[openib-general] FW: [PATCH] [RFC] librdmacm: expose device list to users

Tue Jul 25 17:07:11 PDT 2006

Sean Hefty wrote:
> The IB SA does something like this.  If a user creates a multicast group 
> with an MGID of 0, the SA will assign an MGID to the group.  That MGID 
> then somehow needs to be distributed to everyone wanting to join that 
> group.

That's exactly what I want, as long as it's certain the assigned MGID is 
not already in use.

> I'm not aware of any equivalent functionality for IP multicast groups, 
> so I'm not sure if it makes sense to try to provide this functionality 
> through the RDMA CM or expose a raw IB multicast interface.

I'd prefer a raw IB interface - like you said, this isn't really 
analogous to IP, and I'd like to avoid the other non-multicast issue I 
have with RDMA CM.  Also, when I first started looking at IB multicast I 
was expecting this to be part of the ibverbs interface, not a CM.

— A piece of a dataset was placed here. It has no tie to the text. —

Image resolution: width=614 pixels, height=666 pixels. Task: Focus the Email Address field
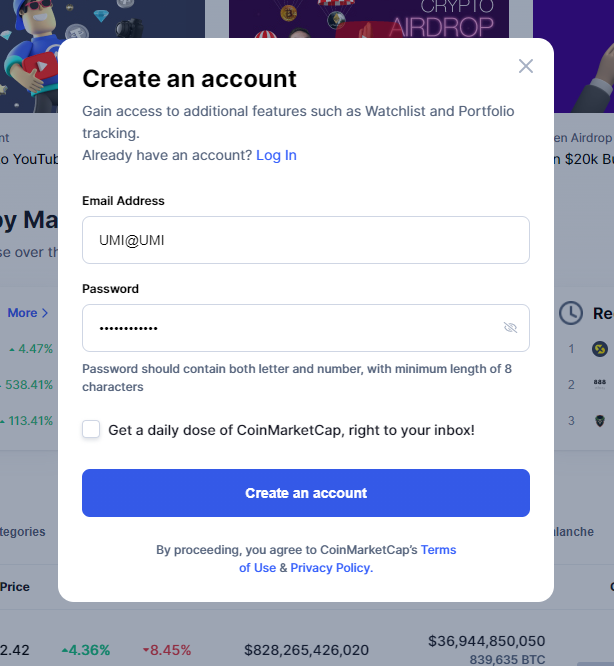[305, 240]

>>> I would then use ObtainMulticastAddress, then pass the returned address
>>> via OOB to all the peers I want to be in that multicast group.  All the
>>> peers would then use JoinMulticastGroup.
> 
> 
> In order to use what's there, is there any way that the processes can 
> create unique addresses to use?  Maybe map the server port numbers into 
> the address?

Not sure I understand what you're asking.. addresses to use with what?

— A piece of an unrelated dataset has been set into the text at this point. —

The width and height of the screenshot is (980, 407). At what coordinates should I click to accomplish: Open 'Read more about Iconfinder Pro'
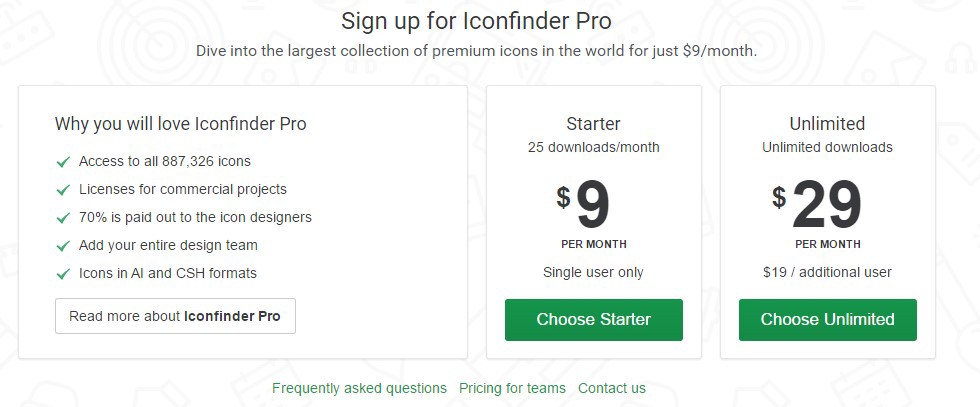click(175, 316)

> Your interface looks good.  I just need to think more about the details 
> of what approach to use.  I want to find the balance between being easy 
> to use, but provide the necessary capabilities.

Always good :)

> I like the idea that the group is automatically deleted when the last 
> user leaves, since this matches with the IB implementation.  We might 
> also be able to remove the ObtainMulticastAddress, by letting 
> JoinMulticastGroup take a wildcard address.  Can you take a look at the 
> kernel interface in ib_multicast.h, and let me know if exposing that to 
> userspace would work for you?

Part of why I defined ReturnMulticastAddress the way I did was because I 
thought it would be useful to hold on to multicast groups without having 
any peers joined.  These could be kept in a pool for re-use, and have 
peers join/leave them as needed.  The MVAPICH group wrote a paper on a 
similar idea, where they keep a pool of groups with all peers joined, 
then any peers not interested in communication when a group is pulled 
from the pool can pull out.  But if the time cost is in the join and not 
the initial creation, this doesn't solve anything.

ib_multicast.h looks good.. lots of functionality packed into very few 
functions.  I don't see any problems with it... yet :)

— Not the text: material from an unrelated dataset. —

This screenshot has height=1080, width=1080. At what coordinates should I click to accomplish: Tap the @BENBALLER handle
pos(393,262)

I like the callback on join completion, as opposed to polling somewhere.

The comments don't say anything about passing an MGID of 0 in - I assume 
this functionality will be there.  Would I pass an MLID of 0 as well, or 
do I need to come up with a valid MLID from somewhere?

Just to make sure, if I pass in an MGID of 0, an MGID will not only be 
allocated, but joined as well?

Again to be clear, ib_free_multicast() will leave the multicast group in 
question?

Is ib_get_mcmember_rec the interface you mentioned for determining 
whether a port is already in a multicast group?

Just thought of a feature that would be nice.  As-is, I have no idea 
when all peers intending to join a multicast group have done so.  What 
would be nice is some sort of notification mechanism - say the ability 
to provide a callback that is called each time a peer joins a multicast 
group.  I already know which peers I expect to join, so I can keep a 
list of which ones have/haven't joined, and mark the multicast group as 
useable when all the expected peers are joined.

Would this be reasonable?  The alternative for me would be for each peer 
to send messages OOB to every other peer in the multicast group when it 
has successfully joined.

Andrew